Can Buddy Beat The Rap?

  • The bottle on the table at the high-end Italian place in the restaurant district of Providence, R.I., bears a picture of the man sitting across from me. "See this olive oil? From 300-year-old trees!" shouts Mayor Vincent A. Cianci as he fills a saucer with a brand called the Mayor's Own. "That other stuff is kerosene. You could start your car with that. This is different. This is dignified. This is what you should have." By the time his plate of anchovies and a snifter of Courvoisier mixed with B&B; arrive, Cianci is rhapsodizing about the scholarships he has funded with his line of pasta sauce and oil: "Rich kids don't need me. Smart kids don't need me. You know who needs me? The ones in the middle."
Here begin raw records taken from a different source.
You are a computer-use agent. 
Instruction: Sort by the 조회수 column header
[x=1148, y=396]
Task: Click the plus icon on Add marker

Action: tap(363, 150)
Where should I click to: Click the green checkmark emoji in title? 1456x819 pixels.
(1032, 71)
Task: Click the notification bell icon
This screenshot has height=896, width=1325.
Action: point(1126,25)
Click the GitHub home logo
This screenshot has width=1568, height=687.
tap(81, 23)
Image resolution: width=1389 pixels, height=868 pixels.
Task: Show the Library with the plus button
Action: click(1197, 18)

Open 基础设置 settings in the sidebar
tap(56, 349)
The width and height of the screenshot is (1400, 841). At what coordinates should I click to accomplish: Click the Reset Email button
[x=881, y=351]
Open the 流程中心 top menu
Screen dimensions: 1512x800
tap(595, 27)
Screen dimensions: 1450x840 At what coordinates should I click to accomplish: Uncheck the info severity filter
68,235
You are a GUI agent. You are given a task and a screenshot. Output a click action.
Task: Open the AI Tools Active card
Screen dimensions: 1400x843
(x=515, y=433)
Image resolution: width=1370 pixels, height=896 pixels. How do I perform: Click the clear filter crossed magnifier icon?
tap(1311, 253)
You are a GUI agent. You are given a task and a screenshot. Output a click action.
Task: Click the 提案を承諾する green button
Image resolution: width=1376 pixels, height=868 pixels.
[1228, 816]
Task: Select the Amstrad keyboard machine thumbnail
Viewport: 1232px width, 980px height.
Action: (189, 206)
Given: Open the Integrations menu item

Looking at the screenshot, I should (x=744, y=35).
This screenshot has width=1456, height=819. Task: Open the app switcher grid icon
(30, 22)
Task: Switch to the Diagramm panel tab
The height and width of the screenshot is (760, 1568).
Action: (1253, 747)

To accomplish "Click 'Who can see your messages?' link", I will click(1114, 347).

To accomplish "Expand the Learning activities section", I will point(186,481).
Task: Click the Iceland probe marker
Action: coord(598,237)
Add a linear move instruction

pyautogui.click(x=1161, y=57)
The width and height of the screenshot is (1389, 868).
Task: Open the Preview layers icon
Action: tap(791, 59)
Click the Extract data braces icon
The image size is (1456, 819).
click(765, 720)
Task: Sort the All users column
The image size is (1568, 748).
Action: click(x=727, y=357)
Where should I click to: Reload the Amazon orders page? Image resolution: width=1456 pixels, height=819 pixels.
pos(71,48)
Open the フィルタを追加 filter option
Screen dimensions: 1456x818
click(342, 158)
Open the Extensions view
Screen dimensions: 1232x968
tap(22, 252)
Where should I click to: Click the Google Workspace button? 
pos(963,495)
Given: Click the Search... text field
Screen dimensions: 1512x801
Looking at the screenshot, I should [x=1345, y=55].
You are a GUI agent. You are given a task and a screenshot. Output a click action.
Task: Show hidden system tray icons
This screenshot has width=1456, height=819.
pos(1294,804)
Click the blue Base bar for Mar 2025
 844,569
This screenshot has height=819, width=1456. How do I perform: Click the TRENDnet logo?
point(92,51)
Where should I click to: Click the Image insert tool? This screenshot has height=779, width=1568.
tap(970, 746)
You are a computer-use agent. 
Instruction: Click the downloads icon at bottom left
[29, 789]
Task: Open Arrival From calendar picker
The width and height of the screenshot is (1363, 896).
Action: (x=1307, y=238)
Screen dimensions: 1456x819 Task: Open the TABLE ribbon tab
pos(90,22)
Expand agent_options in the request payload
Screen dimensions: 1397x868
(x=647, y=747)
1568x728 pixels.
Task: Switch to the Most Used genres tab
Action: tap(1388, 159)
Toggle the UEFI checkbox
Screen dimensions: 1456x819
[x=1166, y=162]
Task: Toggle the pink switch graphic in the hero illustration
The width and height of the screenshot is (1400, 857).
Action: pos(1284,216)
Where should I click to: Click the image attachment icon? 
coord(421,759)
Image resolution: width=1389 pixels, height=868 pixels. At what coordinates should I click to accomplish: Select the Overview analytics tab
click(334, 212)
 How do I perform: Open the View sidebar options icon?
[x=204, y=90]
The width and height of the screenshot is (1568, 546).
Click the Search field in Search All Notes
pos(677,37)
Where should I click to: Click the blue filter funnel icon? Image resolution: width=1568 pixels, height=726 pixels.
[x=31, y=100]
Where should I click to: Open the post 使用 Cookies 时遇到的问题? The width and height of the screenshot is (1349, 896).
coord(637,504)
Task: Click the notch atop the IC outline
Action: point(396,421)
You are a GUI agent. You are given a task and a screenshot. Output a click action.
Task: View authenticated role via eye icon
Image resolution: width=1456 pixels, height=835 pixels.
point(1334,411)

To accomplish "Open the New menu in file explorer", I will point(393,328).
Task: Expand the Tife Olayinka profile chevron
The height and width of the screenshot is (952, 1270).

    The man everyone knows as Buddy is in an expansive mood, considering he spent most of the day in a fluorescent-lighted federal courtroom where 12 jurors are considering whether to put him in prison for the rest of his life on charges that include racketeering, extortion, bribery, mail fraud and witness tampering. But then it's been a busy evening for the mayor, what with swearing in two school-board members, giving three speeches and dropping by a book signing. And he still has a fund raiser to go to. Cianci shows no sign of the stress, unless you see some significance in the dark circles under his eyes, or the toupee that has gone from chestnut to salt-and-pepper, or the fact that as his Lincoln sedan has zoomed from event to event, Cianci has worked most of the way through a pack of Merit Ultralights while a half-finished glass of Scotch sits forgotten in the cup holder at his elbow and Steve Tyrell croons It Had to Be You on a CD.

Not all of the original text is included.